If social, economic, and environmental information is hard to find, then locating legal information is (nearly) impossible. Digital copies of legal texts are rare, and English translations are rarer still. Though laws establish the general framework and overarching rights and are usually available, much of the detailed framework, muscle for authorization and implementation, and even data are promulgated by sub-decrees. These sub-decrees are released in hard copies of The Royal Gazette and only in Khmer. As a monolingual intern from a country where legal information is easy (if at times expensive) to access, legal research in Cambodia is a labyrinth for which there is no end.
Legal information in the U.S. is endless, and, as law students, we are fortunate enough to have access to extensive databases cataloguing, explaining, and commenting on that legal information. Granted sifting through it all to find the relevant information can test one’s patience, but the information exists and is discoverable. That is not the case in Cambodia.

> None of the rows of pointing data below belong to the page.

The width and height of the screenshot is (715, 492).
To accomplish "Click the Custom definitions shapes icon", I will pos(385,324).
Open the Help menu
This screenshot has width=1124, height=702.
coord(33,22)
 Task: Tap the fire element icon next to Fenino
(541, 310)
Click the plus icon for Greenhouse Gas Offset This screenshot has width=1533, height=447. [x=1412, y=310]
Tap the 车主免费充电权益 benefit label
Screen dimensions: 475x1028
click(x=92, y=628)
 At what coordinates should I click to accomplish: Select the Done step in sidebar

Today, I met with one of the leading experts on land issues in Cambodia. I asked him a question about a type of land concession for which the legal framework is particularly vague and confusing. Prior to the meeting, I had spent days trying to decipher the legal rules that governed these concessions, attempting to connect the various laws and sub-texts surrounding them into a logical framework. His answer, which I anticipated and dreaded, was that there was no logical framework. Though a law created the possibility for this type of concession and another law created the legal framework to govern it, the framework is ineffective without a sub-decree. As far as anyone can tell, the draft sub-decree was never passed. Yet these concessions have been granted and exist.
Making the legal research process even more difficult is the fact that I can only use information found in the public domain. As an open data organization, ODC identifies and aggregates information that is already publicly available. Though I have access to legal texts that are not in the public domain, I cannot cite them in my work and everything I write must be referenced. The task of fully and accurately explaining the law surrounding these land issues sometimes feels like an impossible task, and it has made me exceedingly grateful for the advantages and access to information that I have as an American law student.